Artroz, vücuttaki eklemleri ve kıkırdak dokusunu etkileyen bir hastalıktır. Uzmanlar, 65 yaşını geçmiş kişilerin %65´inde bu hastalığın bulunduğunu düşünmektedirler. Bu hastalığın daha iyi anlaşılabilmesi için kıkırdak dokusunu biraz daha detaylı incelemek gerekir. Kıkırdağın başlıca görevi, eklem içindeki kemiklerin mekanik olarak etkileştiği noktalarda yastık görevi yapmasıdır. Eklemlerdeki kıkırdak dokusu damar ve sinir yapısına sahip olmama özelliği taşımaktadır. Yani, vücudumuzda damarlarla beslenen bütün dokulara karşın kıkırdak hücreleri yaşamları için; gereken oksijen ve benzeri maddeleri eklem içi sıvısından difüzyon ile karşılamaktadırlar. Bu durum herhangi bir tahribat karşısında kıkırdak dokusunun yeterli kaynakları alamamasını ve kendini yenileyememesini de beraberinde getirmektedir.

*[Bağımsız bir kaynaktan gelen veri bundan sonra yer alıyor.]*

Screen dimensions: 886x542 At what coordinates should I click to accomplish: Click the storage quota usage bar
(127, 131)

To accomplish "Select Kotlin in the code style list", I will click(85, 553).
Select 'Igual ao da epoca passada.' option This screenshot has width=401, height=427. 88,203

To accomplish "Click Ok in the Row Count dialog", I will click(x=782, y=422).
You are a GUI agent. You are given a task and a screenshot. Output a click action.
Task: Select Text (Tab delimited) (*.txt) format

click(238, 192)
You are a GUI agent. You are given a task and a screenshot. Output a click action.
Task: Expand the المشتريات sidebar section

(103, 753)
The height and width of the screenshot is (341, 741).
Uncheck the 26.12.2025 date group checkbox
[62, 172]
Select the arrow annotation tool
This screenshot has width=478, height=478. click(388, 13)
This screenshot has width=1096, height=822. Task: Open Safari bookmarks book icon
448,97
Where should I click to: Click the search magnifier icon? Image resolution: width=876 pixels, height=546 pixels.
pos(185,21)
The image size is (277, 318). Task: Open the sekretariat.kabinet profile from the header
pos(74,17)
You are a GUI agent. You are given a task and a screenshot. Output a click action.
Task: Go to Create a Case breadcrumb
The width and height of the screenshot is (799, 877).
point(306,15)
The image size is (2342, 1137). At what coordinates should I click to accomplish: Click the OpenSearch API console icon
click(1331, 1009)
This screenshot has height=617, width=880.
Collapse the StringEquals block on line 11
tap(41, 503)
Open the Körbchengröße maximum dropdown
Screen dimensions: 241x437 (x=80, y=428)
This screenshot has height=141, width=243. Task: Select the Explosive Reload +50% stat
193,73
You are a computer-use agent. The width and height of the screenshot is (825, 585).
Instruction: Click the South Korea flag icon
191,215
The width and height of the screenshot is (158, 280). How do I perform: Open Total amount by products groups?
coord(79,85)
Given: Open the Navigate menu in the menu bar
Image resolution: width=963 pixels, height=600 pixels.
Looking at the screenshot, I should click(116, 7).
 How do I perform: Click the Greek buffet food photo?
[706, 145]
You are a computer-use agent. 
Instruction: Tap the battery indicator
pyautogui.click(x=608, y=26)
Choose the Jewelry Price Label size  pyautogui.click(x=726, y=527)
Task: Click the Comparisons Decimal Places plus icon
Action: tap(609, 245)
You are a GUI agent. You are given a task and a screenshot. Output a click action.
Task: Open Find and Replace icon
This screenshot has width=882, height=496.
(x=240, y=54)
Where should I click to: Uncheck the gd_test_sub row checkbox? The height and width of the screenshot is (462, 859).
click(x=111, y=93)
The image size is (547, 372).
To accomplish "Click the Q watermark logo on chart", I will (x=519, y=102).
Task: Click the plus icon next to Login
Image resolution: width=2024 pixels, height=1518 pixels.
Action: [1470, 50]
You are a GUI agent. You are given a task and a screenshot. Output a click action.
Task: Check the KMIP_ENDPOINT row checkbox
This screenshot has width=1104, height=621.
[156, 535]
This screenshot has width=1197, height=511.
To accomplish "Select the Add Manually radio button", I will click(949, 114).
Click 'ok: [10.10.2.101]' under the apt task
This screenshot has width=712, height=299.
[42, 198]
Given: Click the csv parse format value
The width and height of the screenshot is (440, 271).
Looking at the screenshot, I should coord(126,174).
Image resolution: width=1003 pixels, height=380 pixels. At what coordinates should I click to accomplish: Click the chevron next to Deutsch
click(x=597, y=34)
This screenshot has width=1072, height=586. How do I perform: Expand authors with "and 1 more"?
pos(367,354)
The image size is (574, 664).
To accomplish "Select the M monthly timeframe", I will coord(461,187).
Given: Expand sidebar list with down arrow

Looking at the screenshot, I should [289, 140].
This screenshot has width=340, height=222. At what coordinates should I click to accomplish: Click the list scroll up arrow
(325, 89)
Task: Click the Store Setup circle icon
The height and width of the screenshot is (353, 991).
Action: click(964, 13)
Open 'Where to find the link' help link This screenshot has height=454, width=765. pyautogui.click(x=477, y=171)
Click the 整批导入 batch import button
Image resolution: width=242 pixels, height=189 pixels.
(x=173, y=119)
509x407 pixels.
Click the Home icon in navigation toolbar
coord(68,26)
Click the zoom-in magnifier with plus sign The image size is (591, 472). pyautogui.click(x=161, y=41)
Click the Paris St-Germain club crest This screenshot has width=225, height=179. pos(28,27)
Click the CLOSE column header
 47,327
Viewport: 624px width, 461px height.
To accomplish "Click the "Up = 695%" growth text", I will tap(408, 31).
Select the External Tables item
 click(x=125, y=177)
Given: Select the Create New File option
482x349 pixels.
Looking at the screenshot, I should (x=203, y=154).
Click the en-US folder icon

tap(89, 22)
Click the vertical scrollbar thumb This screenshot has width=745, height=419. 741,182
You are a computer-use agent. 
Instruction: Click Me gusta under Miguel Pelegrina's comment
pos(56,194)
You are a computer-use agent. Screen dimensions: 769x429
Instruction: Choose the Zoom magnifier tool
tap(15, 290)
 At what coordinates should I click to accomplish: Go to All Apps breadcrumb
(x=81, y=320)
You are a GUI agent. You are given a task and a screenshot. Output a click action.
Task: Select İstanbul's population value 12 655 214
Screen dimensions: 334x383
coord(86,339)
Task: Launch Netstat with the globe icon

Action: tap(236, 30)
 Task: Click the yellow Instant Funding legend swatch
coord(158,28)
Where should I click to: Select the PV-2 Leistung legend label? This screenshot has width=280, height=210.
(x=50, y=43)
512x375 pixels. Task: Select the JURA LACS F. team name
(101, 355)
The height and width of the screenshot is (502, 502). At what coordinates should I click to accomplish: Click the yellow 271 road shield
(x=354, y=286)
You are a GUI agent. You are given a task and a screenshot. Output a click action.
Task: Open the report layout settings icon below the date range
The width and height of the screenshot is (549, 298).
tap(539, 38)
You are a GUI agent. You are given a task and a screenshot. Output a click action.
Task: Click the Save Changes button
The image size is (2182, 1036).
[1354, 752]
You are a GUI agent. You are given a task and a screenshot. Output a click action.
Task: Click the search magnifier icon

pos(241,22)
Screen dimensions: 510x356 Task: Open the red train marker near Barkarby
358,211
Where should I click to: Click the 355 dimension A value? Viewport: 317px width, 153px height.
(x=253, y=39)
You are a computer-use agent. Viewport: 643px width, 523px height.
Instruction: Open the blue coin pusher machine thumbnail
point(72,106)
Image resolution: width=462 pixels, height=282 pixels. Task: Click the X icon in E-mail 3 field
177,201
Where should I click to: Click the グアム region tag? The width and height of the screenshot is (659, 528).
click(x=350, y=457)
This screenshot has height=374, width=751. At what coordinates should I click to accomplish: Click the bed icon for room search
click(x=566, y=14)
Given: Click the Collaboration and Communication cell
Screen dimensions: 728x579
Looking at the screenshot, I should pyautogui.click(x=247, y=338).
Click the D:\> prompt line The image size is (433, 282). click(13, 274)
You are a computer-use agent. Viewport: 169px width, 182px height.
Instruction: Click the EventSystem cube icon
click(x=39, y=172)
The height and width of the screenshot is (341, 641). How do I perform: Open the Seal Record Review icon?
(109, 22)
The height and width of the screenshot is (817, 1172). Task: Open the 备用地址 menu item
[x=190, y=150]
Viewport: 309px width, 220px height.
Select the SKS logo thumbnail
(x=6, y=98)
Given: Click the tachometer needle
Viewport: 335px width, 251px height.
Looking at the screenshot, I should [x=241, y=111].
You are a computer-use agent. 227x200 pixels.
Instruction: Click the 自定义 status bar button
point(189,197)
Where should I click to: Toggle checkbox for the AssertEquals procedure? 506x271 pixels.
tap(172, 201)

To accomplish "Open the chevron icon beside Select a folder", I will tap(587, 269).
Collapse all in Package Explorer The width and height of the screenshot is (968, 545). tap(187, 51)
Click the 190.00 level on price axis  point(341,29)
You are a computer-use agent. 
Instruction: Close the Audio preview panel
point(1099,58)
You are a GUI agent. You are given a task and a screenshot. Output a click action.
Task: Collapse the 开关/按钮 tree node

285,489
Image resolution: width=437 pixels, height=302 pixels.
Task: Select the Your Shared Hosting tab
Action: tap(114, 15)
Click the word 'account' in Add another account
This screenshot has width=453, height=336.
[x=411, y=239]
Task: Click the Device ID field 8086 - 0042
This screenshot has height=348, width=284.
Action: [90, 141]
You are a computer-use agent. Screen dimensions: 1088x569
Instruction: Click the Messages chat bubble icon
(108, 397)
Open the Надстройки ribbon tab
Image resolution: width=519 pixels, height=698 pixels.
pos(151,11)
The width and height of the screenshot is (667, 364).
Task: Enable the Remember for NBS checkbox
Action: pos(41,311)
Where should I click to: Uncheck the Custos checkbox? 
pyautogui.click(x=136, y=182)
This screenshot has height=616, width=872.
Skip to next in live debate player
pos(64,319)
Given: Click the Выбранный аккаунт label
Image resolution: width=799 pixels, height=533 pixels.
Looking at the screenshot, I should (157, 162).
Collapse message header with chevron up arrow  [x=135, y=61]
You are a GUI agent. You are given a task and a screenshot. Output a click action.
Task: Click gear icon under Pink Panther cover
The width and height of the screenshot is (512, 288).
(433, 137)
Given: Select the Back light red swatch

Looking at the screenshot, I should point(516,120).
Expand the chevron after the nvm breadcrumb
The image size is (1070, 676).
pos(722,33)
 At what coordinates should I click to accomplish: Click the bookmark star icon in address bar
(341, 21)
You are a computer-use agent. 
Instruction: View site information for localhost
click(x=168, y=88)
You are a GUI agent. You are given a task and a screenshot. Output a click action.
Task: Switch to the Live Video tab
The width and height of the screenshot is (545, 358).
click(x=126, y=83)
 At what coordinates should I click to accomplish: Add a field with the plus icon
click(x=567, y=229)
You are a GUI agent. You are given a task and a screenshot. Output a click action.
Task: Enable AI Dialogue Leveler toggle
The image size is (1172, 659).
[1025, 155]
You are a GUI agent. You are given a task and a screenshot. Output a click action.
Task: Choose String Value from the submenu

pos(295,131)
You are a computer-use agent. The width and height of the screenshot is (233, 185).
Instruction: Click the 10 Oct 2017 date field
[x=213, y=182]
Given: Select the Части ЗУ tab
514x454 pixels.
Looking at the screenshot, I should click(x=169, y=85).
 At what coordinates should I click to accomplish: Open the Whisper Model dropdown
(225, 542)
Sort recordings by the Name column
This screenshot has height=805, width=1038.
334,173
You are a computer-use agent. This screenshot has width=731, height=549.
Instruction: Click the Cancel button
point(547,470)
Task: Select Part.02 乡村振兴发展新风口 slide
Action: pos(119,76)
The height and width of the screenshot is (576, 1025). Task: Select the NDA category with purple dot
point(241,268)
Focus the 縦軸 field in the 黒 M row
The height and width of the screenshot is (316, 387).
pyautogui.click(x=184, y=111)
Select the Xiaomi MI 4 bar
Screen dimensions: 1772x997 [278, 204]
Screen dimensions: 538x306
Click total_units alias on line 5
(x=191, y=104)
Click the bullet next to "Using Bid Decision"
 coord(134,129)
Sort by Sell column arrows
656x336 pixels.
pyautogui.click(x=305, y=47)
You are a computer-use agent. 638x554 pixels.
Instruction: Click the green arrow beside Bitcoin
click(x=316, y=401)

Hepimizin bildiği gibi insan ömrü her geçen yıl uzamaktadır. Ülkemizde
1960´larda 50 olan ortalama yaşam süresi; bugün 73,8 ve 2020’de ise bu sürenin
76 olması beklenmektedir. İlerleyen yaş ile birlikte vücudu
daha fazla kullanmış oluruz. Bu duruma bağlı olarak çıkan ortopedik sağlık sorunlarının
başında halk arasında kireçlenme
olarak adlandırılan artroz
gelmektedir.
İlerleyen yaşla birlikte gelen çeşitli nedenlere bağlı tahribatlar, zamanla
kıkırdak dokusunun yok olup yastık görevini yerine getirememesine ve dolayısıyla
kemiklerin birbiriyle sürtünmesine ve bu aşınmaya bağlı ağrılara sebep
vermektedir. Bu duruma sebep olan nedenlerin başında travma, aşırı yüklenme, geçirilen
eklem içi enfeksiyonları, metabolik hastalıklar ve eklem anatomisinin bozukluğu
(Örnek: x ya da o bacak) gelmektedir.